=== Work task ===
Of the entries below, return only those lines from the line with "The width and height of the screenshot is (882, 550)." to the line with "Screen dimensions: 1337x605", exactly, both included.

Collected data
+ + + + +
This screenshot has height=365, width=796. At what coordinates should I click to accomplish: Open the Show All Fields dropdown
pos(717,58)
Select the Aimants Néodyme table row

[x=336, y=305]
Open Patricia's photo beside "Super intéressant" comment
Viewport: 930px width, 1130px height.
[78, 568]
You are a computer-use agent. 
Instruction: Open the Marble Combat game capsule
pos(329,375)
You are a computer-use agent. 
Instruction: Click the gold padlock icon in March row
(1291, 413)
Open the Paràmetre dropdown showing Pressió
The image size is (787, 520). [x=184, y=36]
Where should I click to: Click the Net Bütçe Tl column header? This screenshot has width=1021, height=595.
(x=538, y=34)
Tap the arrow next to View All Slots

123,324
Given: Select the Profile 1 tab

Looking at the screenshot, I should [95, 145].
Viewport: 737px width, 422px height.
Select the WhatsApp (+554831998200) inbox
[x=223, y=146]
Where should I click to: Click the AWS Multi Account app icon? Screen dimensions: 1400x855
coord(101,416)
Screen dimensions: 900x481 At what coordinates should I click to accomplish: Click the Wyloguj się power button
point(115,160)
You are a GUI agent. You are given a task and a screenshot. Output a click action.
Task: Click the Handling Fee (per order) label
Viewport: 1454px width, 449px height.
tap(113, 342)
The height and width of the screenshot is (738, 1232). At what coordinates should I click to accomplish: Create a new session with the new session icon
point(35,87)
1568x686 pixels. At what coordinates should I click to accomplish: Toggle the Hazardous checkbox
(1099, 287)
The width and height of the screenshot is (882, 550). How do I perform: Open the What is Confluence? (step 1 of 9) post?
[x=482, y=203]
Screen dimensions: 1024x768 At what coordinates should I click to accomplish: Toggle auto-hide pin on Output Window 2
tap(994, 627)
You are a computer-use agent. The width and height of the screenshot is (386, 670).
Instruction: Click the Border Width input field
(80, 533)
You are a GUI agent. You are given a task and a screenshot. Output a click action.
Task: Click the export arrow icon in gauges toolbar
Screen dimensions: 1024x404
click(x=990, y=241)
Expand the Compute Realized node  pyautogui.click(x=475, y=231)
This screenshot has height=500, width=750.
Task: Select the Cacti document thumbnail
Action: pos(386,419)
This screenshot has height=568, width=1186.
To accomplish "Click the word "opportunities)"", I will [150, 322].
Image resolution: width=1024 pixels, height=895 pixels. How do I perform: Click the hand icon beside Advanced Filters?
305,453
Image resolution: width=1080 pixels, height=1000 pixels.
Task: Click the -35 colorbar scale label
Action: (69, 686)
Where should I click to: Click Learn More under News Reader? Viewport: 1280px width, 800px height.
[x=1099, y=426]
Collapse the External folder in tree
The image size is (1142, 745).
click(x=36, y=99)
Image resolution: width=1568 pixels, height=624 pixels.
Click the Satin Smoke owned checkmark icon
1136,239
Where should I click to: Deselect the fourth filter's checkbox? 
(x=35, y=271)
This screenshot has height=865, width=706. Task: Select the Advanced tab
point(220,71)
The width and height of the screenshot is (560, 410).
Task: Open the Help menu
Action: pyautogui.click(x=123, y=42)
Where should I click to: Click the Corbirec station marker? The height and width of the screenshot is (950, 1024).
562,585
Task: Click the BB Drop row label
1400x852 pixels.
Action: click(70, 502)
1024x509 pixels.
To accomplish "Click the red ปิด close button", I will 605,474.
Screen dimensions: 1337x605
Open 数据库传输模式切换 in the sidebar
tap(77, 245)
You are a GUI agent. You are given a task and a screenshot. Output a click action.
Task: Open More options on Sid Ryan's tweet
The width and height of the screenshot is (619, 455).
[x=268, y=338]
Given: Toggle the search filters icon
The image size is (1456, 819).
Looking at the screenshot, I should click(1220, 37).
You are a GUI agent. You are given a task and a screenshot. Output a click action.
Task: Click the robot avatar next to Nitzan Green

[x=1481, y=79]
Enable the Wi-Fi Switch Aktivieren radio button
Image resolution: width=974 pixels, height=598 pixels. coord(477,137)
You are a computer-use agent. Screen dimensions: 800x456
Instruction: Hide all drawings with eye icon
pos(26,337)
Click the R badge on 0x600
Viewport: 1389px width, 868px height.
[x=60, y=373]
+ + + + +
=== Answer below ===
The width and height of the screenshot is (882, 550). How do I perform: Open the What is Confluence? (step 1 of 9) post?
[x=482, y=203]
Screen dimensions: 1024x768 At what coordinates should I click to accomplish: Toggle auto-hide pin on Output Window 2
tap(994, 627)
You are a computer-use agent. The width and height of the screenshot is (386, 670).
Instruction: Click the Border Width input field
(80, 533)
You are a GUI agent. You are given a task and a screenshot. Output a click action.
Task: Click the export arrow icon in gauges toolbar
Screen dimensions: 1024x404
click(x=990, y=241)
Expand the Compute Realized node  pyautogui.click(x=475, y=231)
This screenshot has height=500, width=750.
Task: Select the Cacti document thumbnail
Action: pos(386,419)
This screenshot has height=568, width=1186.
To accomplish "Click the word "opportunities)"", I will [150, 322].
Image resolution: width=1024 pixels, height=895 pixels. How do I perform: Click the hand icon beside Advanced Filters?
305,453
Image resolution: width=1080 pixels, height=1000 pixels.
Task: Click the -35 colorbar scale label
Action: (69, 686)
Where should I click to: Click Learn More under News Reader? Viewport: 1280px width, 800px height.
[x=1099, y=426]
Collapse the External folder in tree
The image size is (1142, 745).
click(x=36, y=99)
Image resolution: width=1568 pixels, height=624 pixels.
Click the Satin Smoke owned checkmark icon
1136,239
Where should I click to: Deselect the fourth filter's checkbox? 
(x=35, y=271)
This screenshot has height=865, width=706. Task: Select the Advanced tab
point(220,71)
The width and height of the screenshot is (560, 410).
Task: Open the Help menu
Action: pyautogui.click(x=123, y=42)
Where should I click to: Click the Corbirec station marker? The height and width of the screenshot is (950, 1024).
562,585
Task: Click the BB Drop row label
1400x852 pixels.
Action: click(70, 502)
1024x509 pixels.
To accomplish "Click the red ปิด close button", I will 605,474.
Screen dimensions: 1337x605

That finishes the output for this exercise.